We’re all familiar with naloxone, the opioid overdose antidote. Although providing naloxone to a municipality’s or state’s populace is one of the lowest-hanging fruits on the harm reduction tree — this is so because naloxone has no real contraindications, has a long shelf life, requires no prescription many places, and is so highly effective against opioid overdoses — Philadelphia’s distribution of naloxone to its people has proven to be an integral part of its multi-faceted response to the opioid crisis, with naloxone-related programs including:

• Giving everyone who has been released from jail within Philadelphia a naloxone prescription.
• Every month, the city holds a free training event during which anybody can learn how to recognize opioid overdose, how to administer naloxone, and otherwise respond to opioid overdoses.
• Here’s another thing: in many places, first responders are the number-one target of the people, government entities, or organizations that have been tasked with distributing naloxone. However, in Philadelphia, city-wide naloxone distribution targets community members, too, in a major fashion.

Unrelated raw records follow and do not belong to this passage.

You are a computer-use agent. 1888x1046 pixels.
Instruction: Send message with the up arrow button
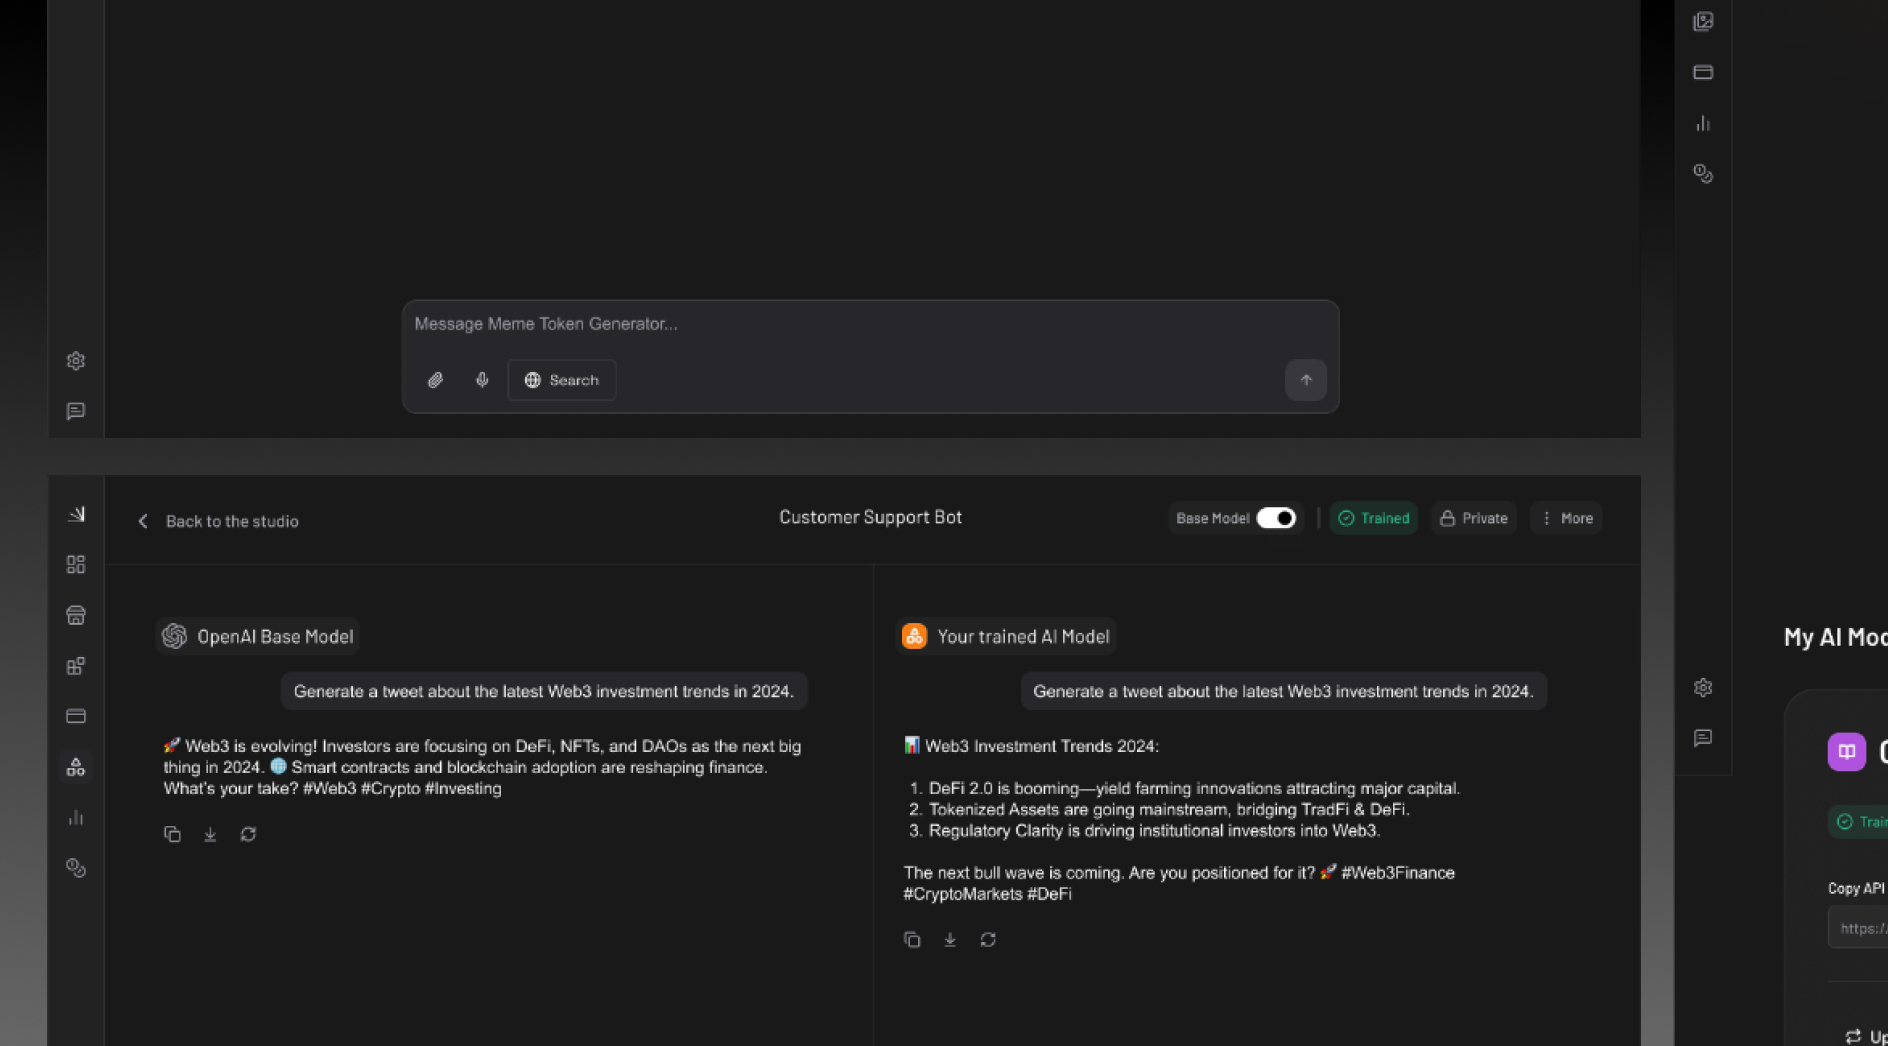point(1306,380)
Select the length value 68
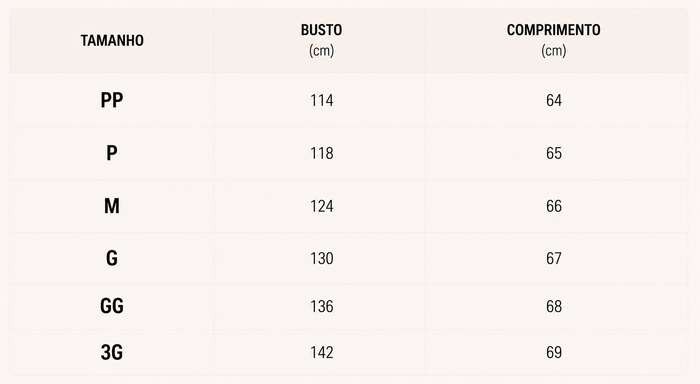Screen dimensions: 700x384 [x=554, y=306]
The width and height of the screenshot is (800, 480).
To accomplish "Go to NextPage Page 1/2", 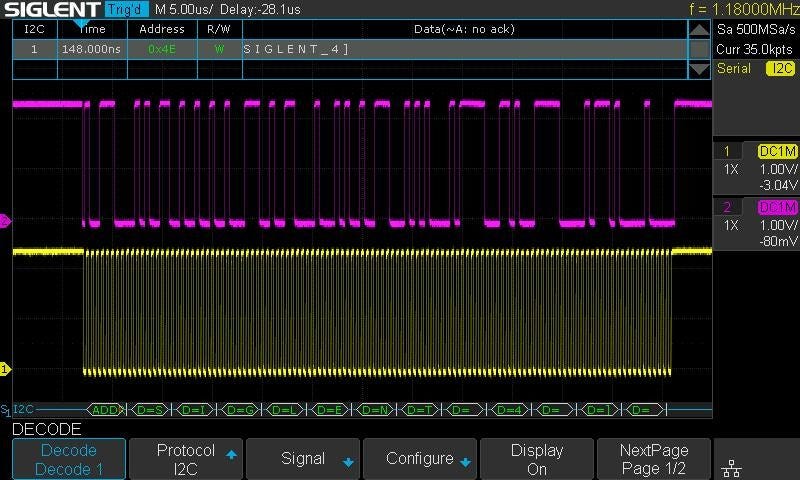I will click(x=654, y=459).
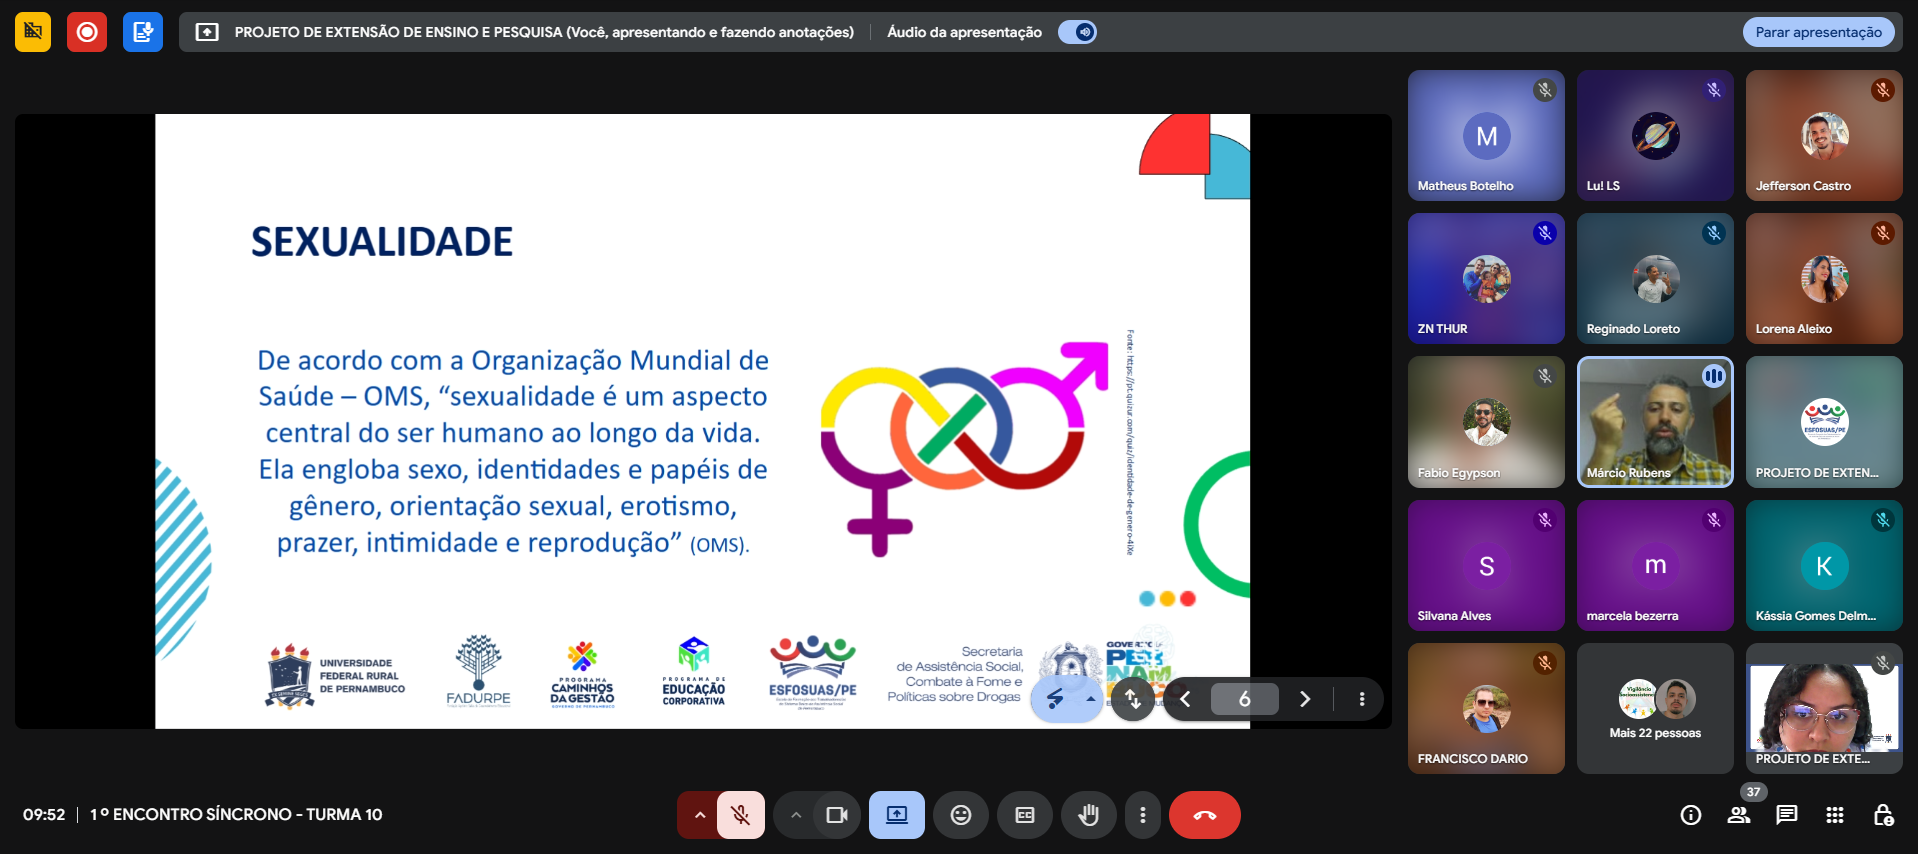Screen dimensions: 1918x854
Task: Click Parar apresentação button
Action: pos(1818,32)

I’m Sure Philadelphia and the Quaker State Have More Resources That I Haven’t Mentioned

People who live in Philly are obviously more likely to know about all major drug-user-oriented resources that exist than residents of rural Tennessee.

I picked the aforementioned resources from the City of Philadelphia’s website — in particular, a section titled “The City’s Response” — and am sure I mentioned all the major ones.

However, since I don’t live there and haven’t talked to anybody who does live there, residents of Philadelphia and elsewhere in Pennsylvania may have more resources or programs than I’ve mentioned here.

Now, It’s Time to Explain What’s Available to Us Here in Rural West Tennessee

In August 2019, West Tennessee welcomed its very first syringe services program (SSP), A Betor Way. Although, I suppose, it’s “cool” to say that West TN has an SSP in its jurisdiction, since Memphis is in the southwestern-most extreme of the state, only people who live in Memphis, just outside of its city limits, or within a 15 or 30 minutes’ drive to the Birthplace of Rock ’n’ Roll would even think about sourcing clean, free syringes, naloxone, and other harm reduction supplies from either of the two Memphis-based SSPs.

I live in Martin, about 10 minutes south of Kentucky and an hour east of Arkansas. I’m about 150 miles — two-and-a-half hours’ drive — away from Memphis. Even people who live in the southwestern-most extreme of Northwest Tennessee still are at least an hour away from the city, if not closer to 90 minutes.

Like many states, the Volunteer State distributes naloxone to residents of the state. But who ends up getting the naloxone, and who or what organization gives it out?

About two years ago, the state put 13 Regional Overdose Prevention Specialists (ROPS). They primarily give out naloxone to first responders, law enforcement, and, according to the state’s website, people who are at risk of opioid overdose. ROPS give naloxone out at regularly-held training events that are free to attend.

Here’s the bad thing about ROPS — illicit opioid users are highly unlikely to attend the highly-public, town hall-type meetings.

So, what do we have here in rural West Tennessee? Nothing outside of outdated rehabs, exclusionary 12-step programs, drug courts, and profit-minded probation officers, unfortunately. This also holds true for rural Middle Tennessee.

In Closing

After seeing the rash of people speaking out against Philadelphia canceling its plans to house the supervised injection site, I wondered why people weren’t as worried about expanding ground-level programs in places like rural Tennessee.

That’s all I want — resources and programs that help drug users like me in criminally-underserved rural Tennessee.